Year-over-year reporting trend
Microneedling device reports in MAUDE show a clear upward trend:
| Year | QAI reports | OUH reports | Combined |
|---|---|---|---|
| 2017 | 0 | 1 | 1 |
| 2020 | 1 | 2 | 3 |
| 2021 | 2 | 1 | 3 |
| 2022 | 7 | 0 | 7 |
| 2023 | 29 | 0 | 29 |
| 2024 | 5 | 0 | 5 |
| 2025 | 11 | 3 | 14 |
| 2026 (Jan–Mar) | 3 | 1 | 4 |
The 2023 spike is driven almost entirely by Ellacor reports (28 of 29 QAI reports that year). Excluding Ellacor, the underlying trend for other microneedling devices still shows a gradual increase, consistent with growing procedure volume.
What patients should know
Microneedling is a medical procedure, not a spa treatment. The FDA's safety communication was explicit about this. Burns, scarring, fat loss, nerve damage, and disfigurement have all been reported. The risk increases with higher energy settings, deeper needle depths, and provider inexperience.
Device matters, but provider matters more. The MAUDE data shows injuries across all major device brands. The common factor in many serious reports is not the device itself but how it was used — energy settings, needle depth, treatment density, and the provider's training with that specific platform.
At-home microneedling carries real risk. Consumer microneedling devices (like Dr. Pen) appear in the MAUDE data. They lack the safety mechanisms, controlled energy delivery, and sterile technique of clinical devices. The FDA has warned specifically against using RF microneedling devices at home.
Ask what device is being used and whether it is FDA-cleared. Not all devices in med-spa settings have FDA clearance. Some clinics use imported or counterfeit devices that lack the quality controls of legitimately cleared products. Patients can verify FDA clearance through the 510(k) database at accessdata.fda.gov.
What to ask before treatment
- Which specific device will be used, and is it FDA-cleared for the planned treatment?
- What training and certification does the provider have on this specific device?
- What needle depth and energy settings will be used, and why those settings were chosen for your skin type and concern?
- What are the realistic recovery expectations, and what should prompt a follow-up call (prolonged redness, new scarring, changes in pigmentation, numbness)?
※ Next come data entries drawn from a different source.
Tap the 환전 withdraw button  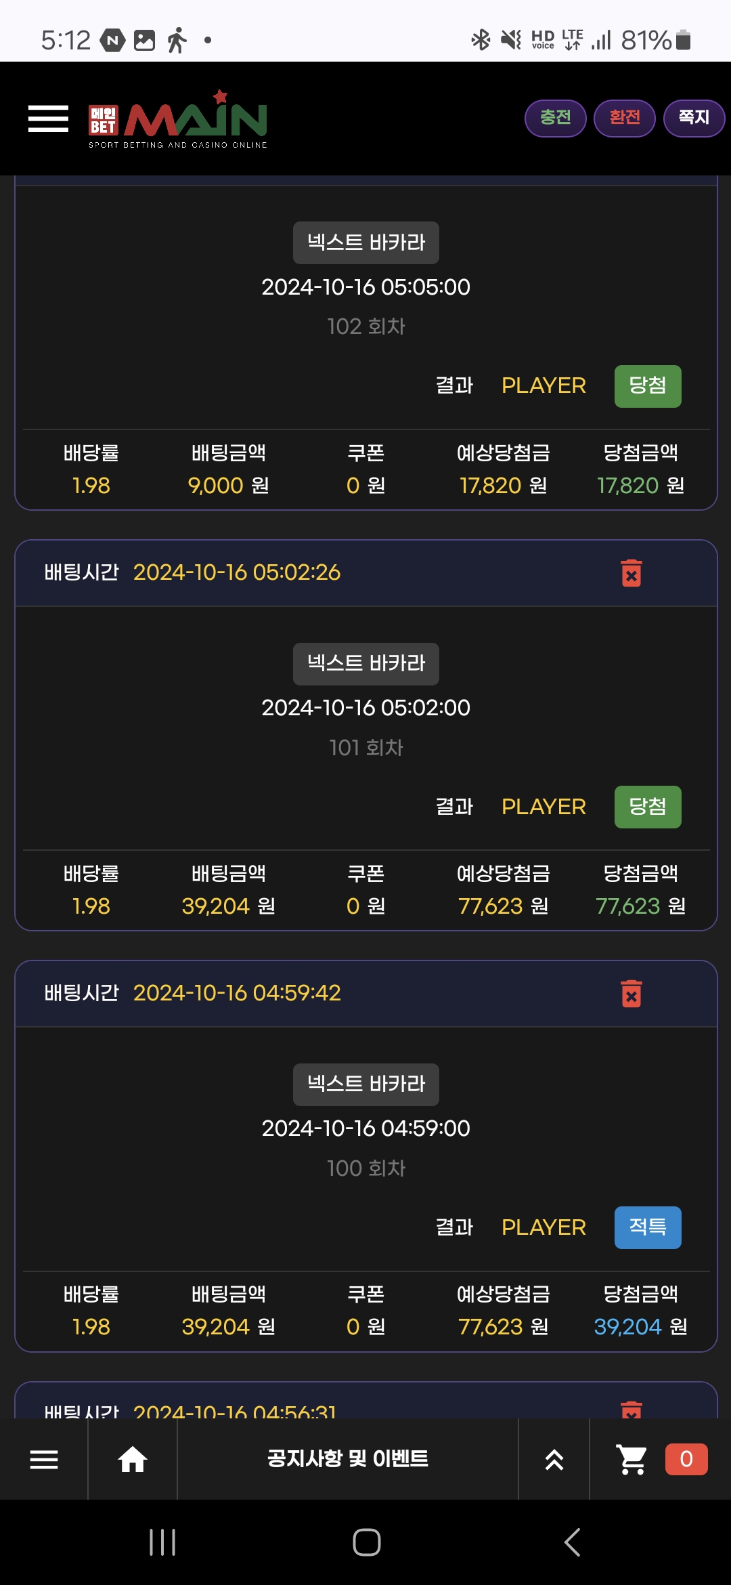[x=624, y=118]
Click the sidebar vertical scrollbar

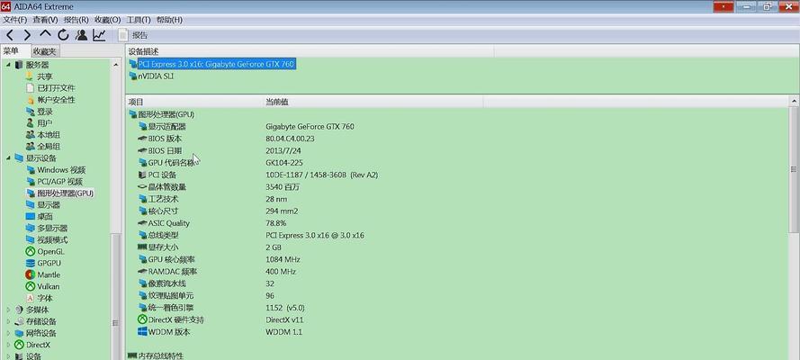(x=116, y=209)
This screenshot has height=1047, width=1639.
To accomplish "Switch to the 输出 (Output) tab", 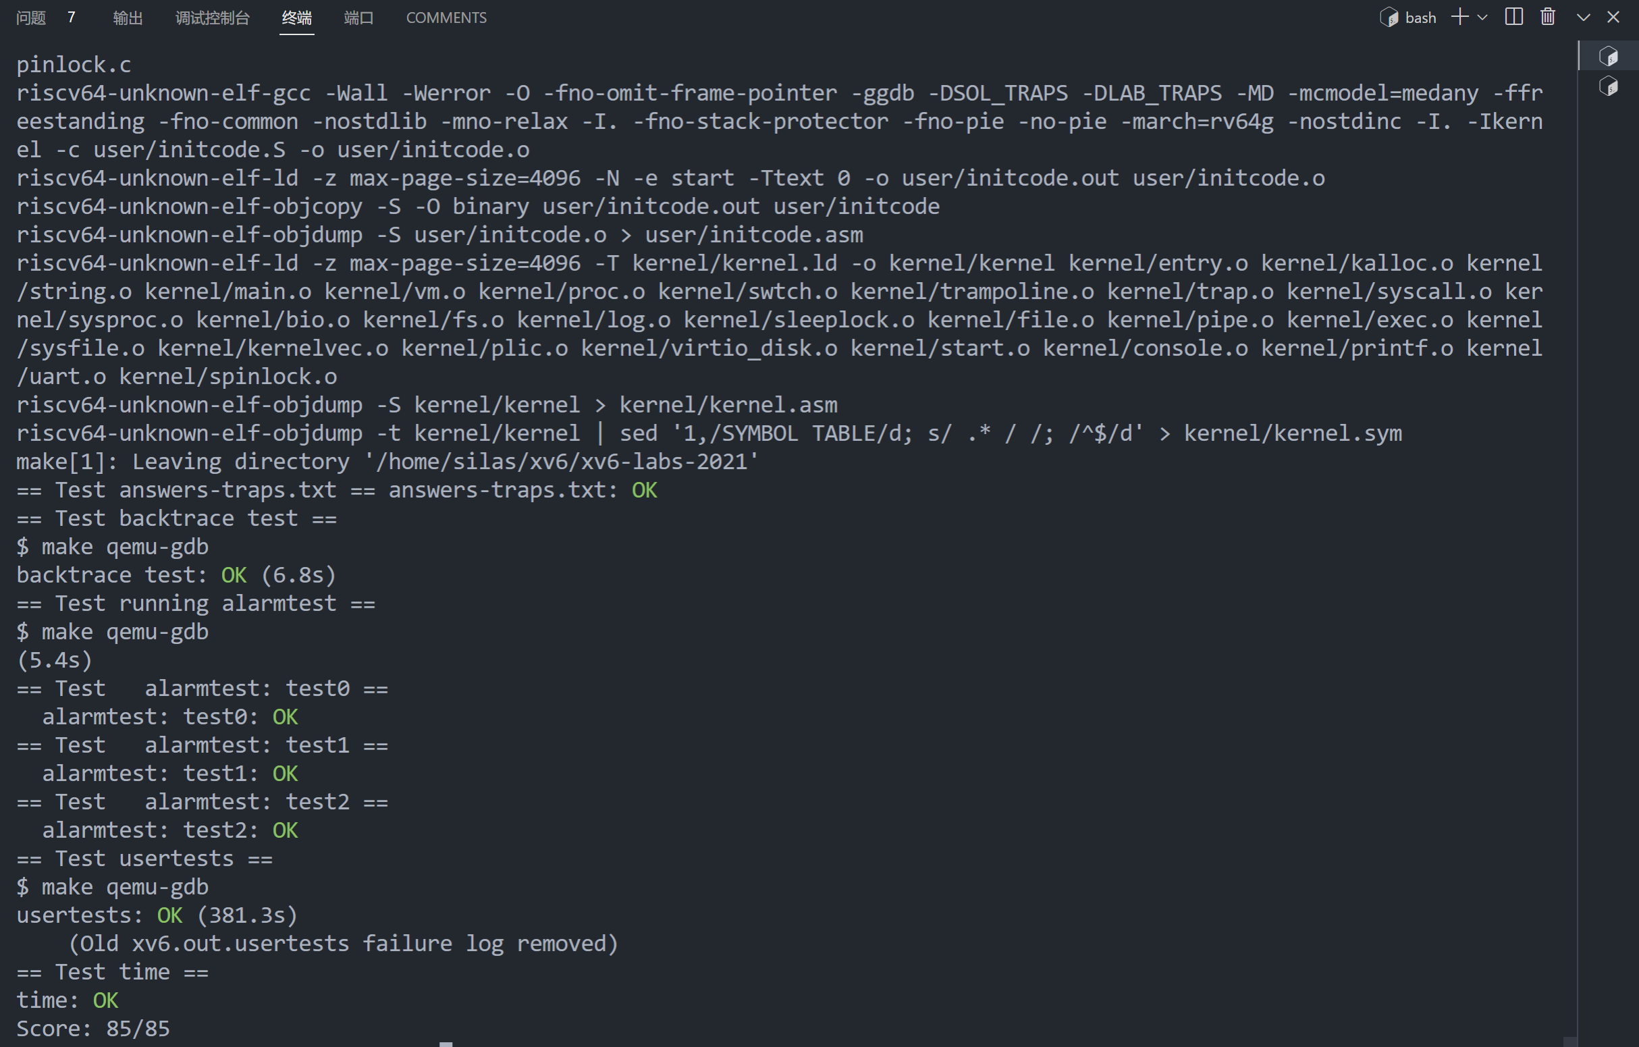I will (x=127, y=18).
- Does the clinic have a protocol for managing complications, including access to a supervising physician?
Sources
- FDA MAUDE database — search by product codes QAI and OUH: https://www.accessdata.fda.gov/scripts/cdrh/cfdocs/cfMAUDE/TextSearch.cfm
- FDA Safety Communication: Potential Risks with Certain Uses of Radiofrequency (RF) Microneedling (October 15, 2025): https://www.fda.gov/medical-devices/safety-communications/potential-risks-certain-uses-radiofrequency-rf-microneedling-fda-safety-communication
- FDA MedWatch bulletin on RF microneedling risks: https://content.govdelivery.com/accounts/USFDA/bulletins/3f48263
- Dermatology Times coverage of FDA RF microneedling warning: https://www.dermatologytimes.com/view/fda-alerts-clinicians-to-serious-complications-with-radiofrequency-microneedling-devices
- Gfrerer L, Kilmer SL, Waibel JS, Geronemus RG, Biesman BS. Dermal Micro-coring for the Treatment of Moderate to Severe Facial Wrinkles. Plast Reconstr Surg Glob Open. 2022;10(10):e4547. https://pmc.ncbi.nlm.nih.gov/articles/PMC9575956
- Hashemi DA, et al. Dermal Microcoring for Skin Laxity, Rhytides, and Scars. Dermatol Surg. 2024;50(11S):S135-S138. https://pmc.ncbi.nlm.nih.gov/articles/PMC11556863
- Analysis of US Food and Drug Administration Data on Radiofrequency Microneedling Device Complications. Dermatol Surg. 2025. https://pubmed.ncbi.nlm.nih.gov/41886649
- Ellacor device labeling and contraindications: https://ellacor.com
Analysis sample: FDA MAUDE database extract dated 2026-06-10, 66 adverse event reports under product codes QAI (powered microneedle device, 58 reports) and OUH (RF skin resurfacing applicator, 8 reports), received 2017 through March 2026. Analysis by AestheticMedGuide.